Look who's talking: communication and quorum sensing in the bacterial world

Abstract

For many years bacteria were considered primarily as autonomous unicellular organisms with little capacity for collective behaviour. However, we now appreciate that bacterial cells are in fact, highly communicative.
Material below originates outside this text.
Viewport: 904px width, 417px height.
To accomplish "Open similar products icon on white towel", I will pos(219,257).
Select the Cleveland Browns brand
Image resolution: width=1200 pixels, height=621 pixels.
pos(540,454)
The generic term 'quorum sensing' has been adopted to describe the bacterial cell-to-cell communication mechanisms which co-ordinate gene expression usually, but not always, when the population has reached a high cell density. Quorum sensing depends on the synthesis of small molecules (often referred to as pheromones or autoinducers) that diffuse in and out of bacterial cells. As the bacterial population density increases, so does the synthesis of quorum sensing signal molecules, and consequently, their concentration in the external environment rises. Once a critical threshold concentration has been reached, a target sensor kinase or response regulator is activated (or repressed) so facilitating the expression of quorum sensing-dependent genes. Quorum sensing enables a bacterial population to mount a co-operative response that improves access to nutrients or specific environmental niches, promotes collective defence against other competitor prokaryotes or eukaryotic defence mechanisms and facilitates survival through differentiation into morphological forms better able to combat environmental threats. Quorum sensing also crosses the prokaryotic-eukaryotic boundary since quorum sensing-dependent signalling can be exploited or inactivated by both plants and mammals.

Figure 1

Structures of some representative quorum sensing signalling molecules. 3-oxo-AHL, N-(3-oxoacyl)homoserine lactone; 3-hydroxy-AHL, N-(3-hydoxyacyl)homoserine lactone and AHL, N-acylhomoserine lactone where R ranges from C1 to C15. The acyl side chains may also contain one or more double bonds: A-factor, 2-isocapryloyl-3-hydroxymethyl-γ-butyrolactone; AI-2, autoinducer-2, furanosyl borate ester form; PQS, Pseudomonas quinolone signal, 2-heptyl-3-hydroxy-4(1H)-quinolone; DSF, ‘diffusible factor’, methyl dodecenoic acid; PAME, hydroxyl-palmitic acid methyl ester.

Figure 2

Chemical structures of the quorum sensing signal molecules: (a) nisin from L. lactis; (b) (top) autoinducing peptide-1 (AIP-1) from S. aureus and (bottom) schematic structures of characterized staphylococcal AIPs; (c) ComX from B. subtilis RO-E-2; (d) AIP from Lactobacillus plantarum; and (e) 28-membered AIP from E. faecalis.

Figure 3

LuxR/AHL-driven quorum sensing module where LuxR is the AHL receptor and signal transducer and LuxI is the AHL signal synthase. Many bacteria possess multiple LuxR/LuxI/AHL modules.

Figure 4

Integration of the P. aeruginosa AHL and PQS quorum sensing systems with other regulatory elements operating at the transcriptional and post-transcriptional levels to facilitate environmental adaptation at both population and single cell levels.

Figure 5

The activated methyl cycle (AMC) drives the formation of methionine and its subsequent conversion to S-adenosylmethionine (SAM) which is primarily used for the methylation of DNA, RNA, proteins and certain metabolites. Donation of the SAM methyl group leads to formation of the toxic metabolite S-adenosylhomocysteine (SAH). SAH is removed by one of two mechanisms involving either one (SAHh) or two enzymes (Pfs and LuxS) to generate homocysteine and complete the AMC cycle. The Pfs/LuxS pathway also leads to the generation of DPD which spontaneously cyclizes to generate the furanones which constitute AI-2.